The afternoon programme included 2 lectures by Susan Smith and Anne Matthews, and a conclusion by Dr Teresa Maguire – Head of the population science and health services research at the Health Research Board in Ireland. Dr Matthews corroborated on her experience of doing a review on morning sicknessand being a Cochrane fellow – it’s for life, not just for the 2-year fellowship. Dr Smith is a Professor of general practice at Royal College of Surgeons in Ireland who has done 9 Cochrane reviews. Her rich experiences from these reviews were especially useful for those interested in multimorbidity.

Pedicabs, Cochrane & Drugs Conference in San Diego

I was in San Diego (CA) 9 years ago. We went there with my wife, then a girlfriend, on a J1 Student work & travel programme. We worked as pedicab drivers – did not make much money but got the best tan (and time) in our lives. This year, we returned to Sand Diego for my presentation at the conference of the College on Problems of Drugs Dependence.

The drugs conference

This was probably the biggest conference I’ve ever attended. I underestimated the power that such enormous scientific stimulation can have on my thinking and experiencing of the world of addictions. My notebook is again full of ideas for research and life. To share just one of them, Wyoming is the only state in which has free access to Cochrane reviews in US. Cochrane collaboration is committed to produce high quality reviews of scientific evidence which aim to change the clinical practice and policy. USA produces the biggest number of studies that get included in Cochrane reviews. Are they not interested in reading what Cochrane reviews make of their clinical trials?

As I was coming back from the conference hotel to my hostel in the down town, I passed by an older man in red jacket entering the historical Simmons hotel with a bag of groceries. ‘I used to live here, 9 months ago’ said I when I saw him. ‘Nine years ago, I used to be a general manager of this hotel’ was his response. Back then, it was very difficult to convince this stern man that we would be able to pay our rent from our pedicab money. His face glowed when he finished our small talk ‘It’s a nice place to live’.

The pedicabs

To my big surprise, we haven’t seen many pedicabs on the streets of San Diego. But it didn’t discourage us from taking a memorial ride from the US Midway to down town.
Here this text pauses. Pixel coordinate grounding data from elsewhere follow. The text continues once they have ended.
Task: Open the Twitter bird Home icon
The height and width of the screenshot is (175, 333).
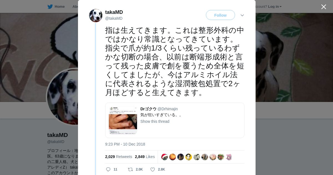Action: (50, 6)
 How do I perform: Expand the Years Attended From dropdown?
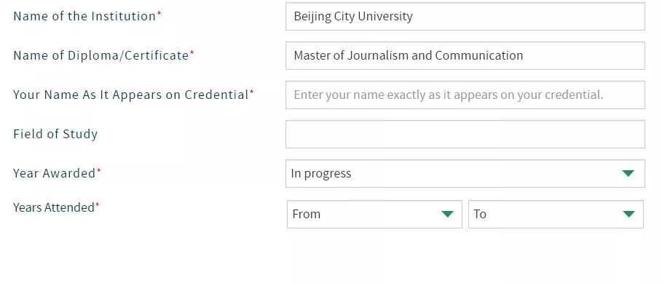click(x=374, y=215)
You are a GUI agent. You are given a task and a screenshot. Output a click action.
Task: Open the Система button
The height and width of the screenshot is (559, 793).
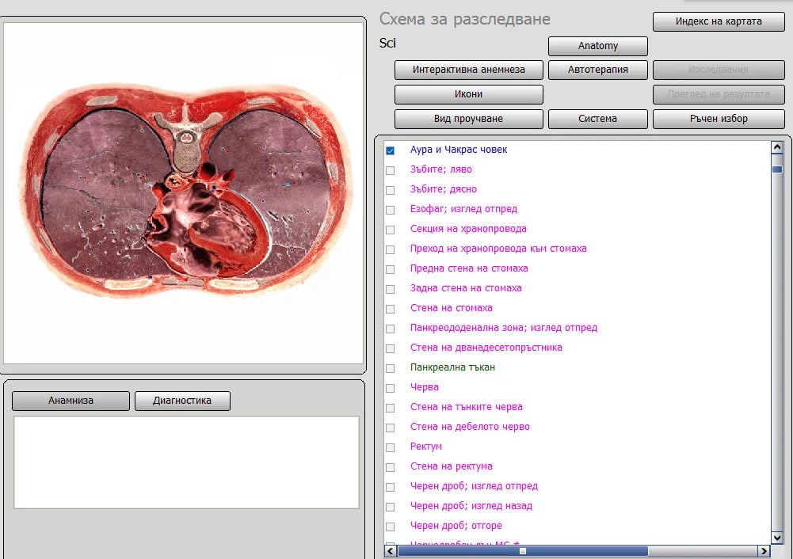[x=597, y=119]
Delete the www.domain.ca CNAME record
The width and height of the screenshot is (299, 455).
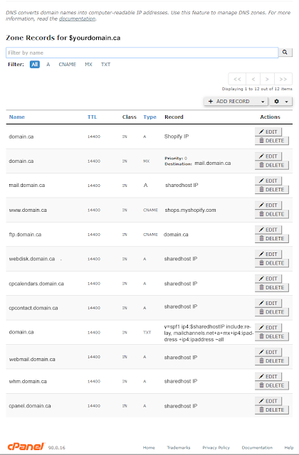[272, 214]
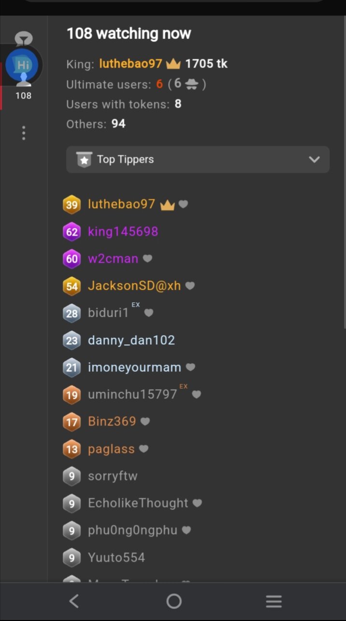Expand the Top Tippers dropdown
Image resolution: width=346 pixels, height=621 pixels.
pyautogui.click(x=198, y=160)
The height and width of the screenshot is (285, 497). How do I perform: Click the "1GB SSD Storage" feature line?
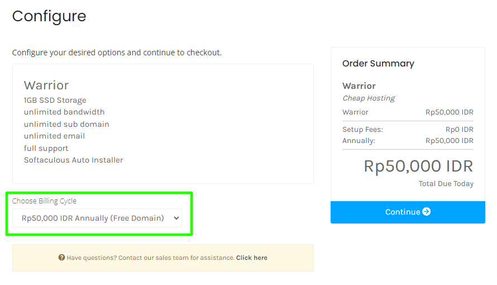click(x=55, y=101)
We stopped a driver from Canada wearing a US flag as his head band. He explained what has caused the decline of pedicabs in SD:

  • no J1 student drivers allowed (since 2009)
  • the upper limit of new licenses – drop from 600 to 200
  • Californian driving license required (since 2011)
  • insurance for all

… we still didn’t manage to get on the Midway, maybe next time.
My new friend Portland, John Fitzgerald, PhD, wrote about this conference too, in his June blog.